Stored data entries
= = = = = = =

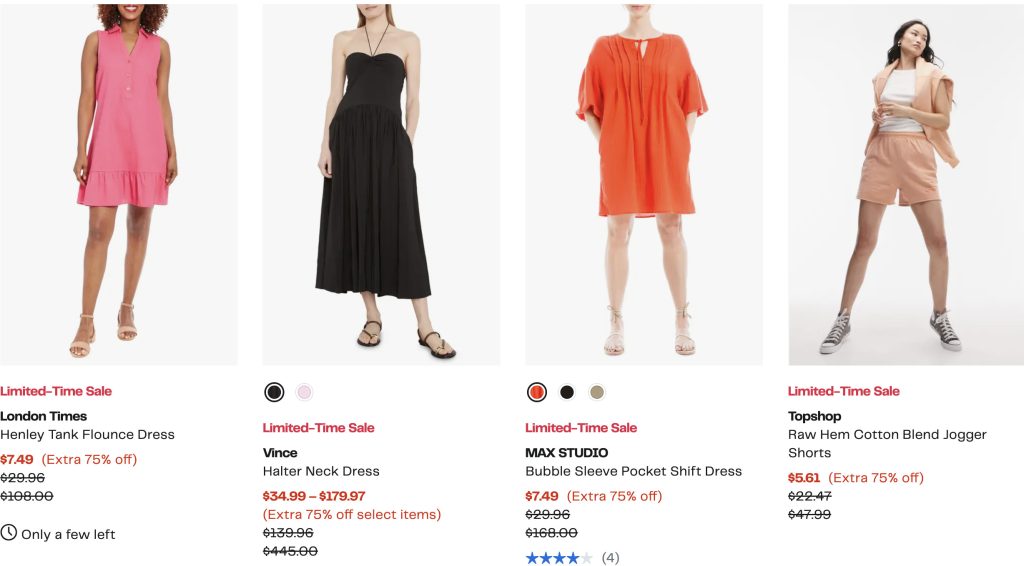Click the MAX STUDIO brand name
This screenshot has width=1024, height=566.
(567, 453)
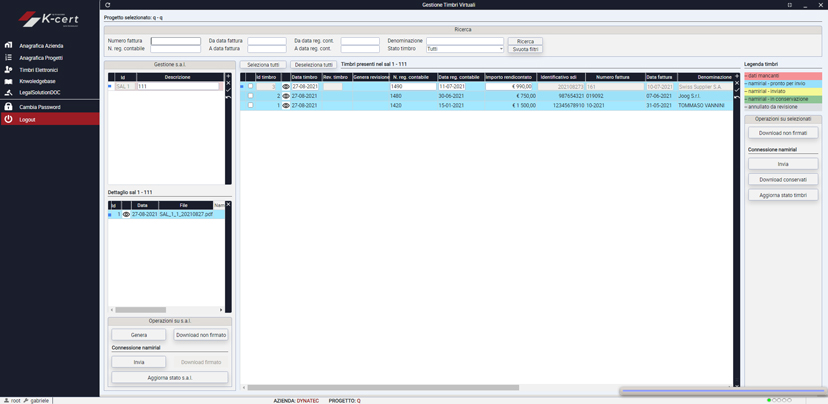
Task: Add a new s.a.l. with plus icon
Action: tap(228, 76)
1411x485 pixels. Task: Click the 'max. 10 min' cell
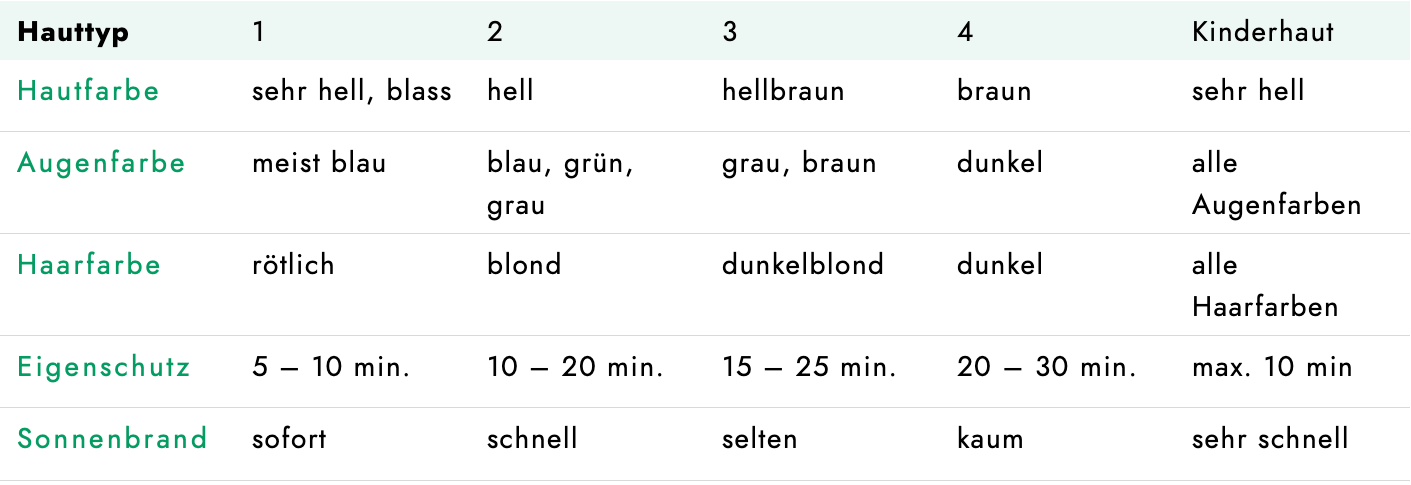(x=1271, y=367)
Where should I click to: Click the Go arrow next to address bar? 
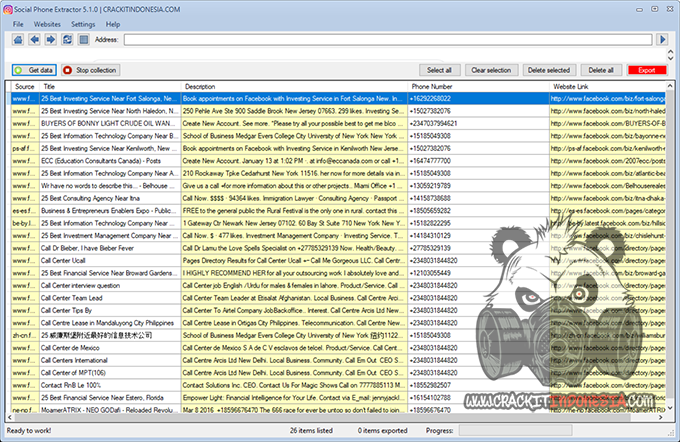coord(664,40)
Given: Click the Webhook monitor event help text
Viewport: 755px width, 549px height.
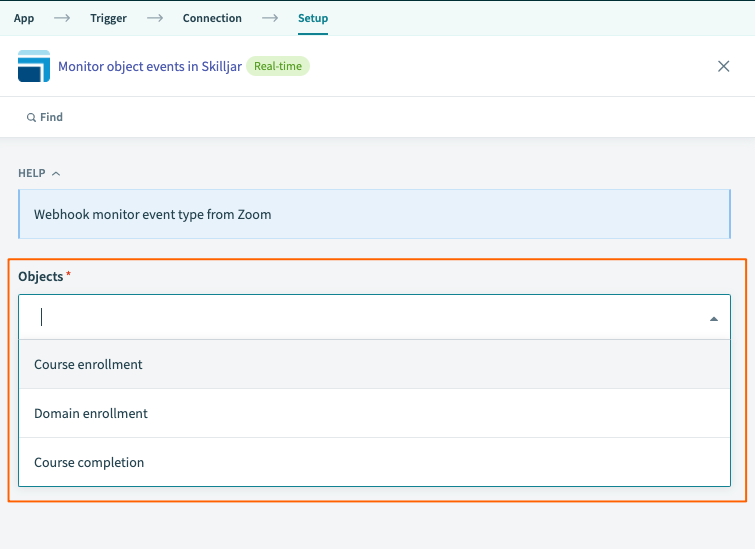Looking at the screenshot, I should coord(153,214).
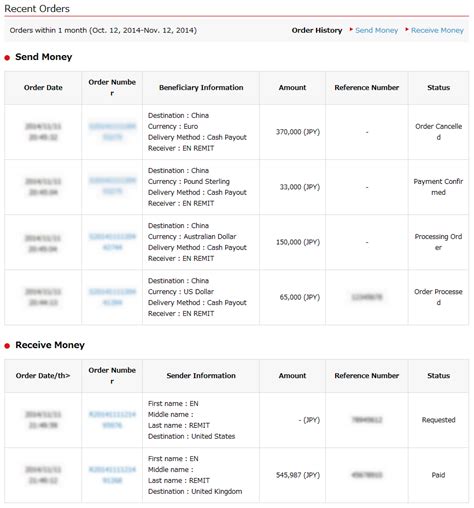Select the Order Cancelled status cell

[438, 132]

= = = = = = =

Activity:
Which lines run from the one that holds "Given: Click the" to the final line of the records above? Return them exactly, and skip the pictures.

The answer:
Given: Click the Webhook monitor event help text
Viewport: 755px width, 549px height.
Looking at the screenshot, I should coord(153,214).
Select the Order Cancelled status cell

[438, 132]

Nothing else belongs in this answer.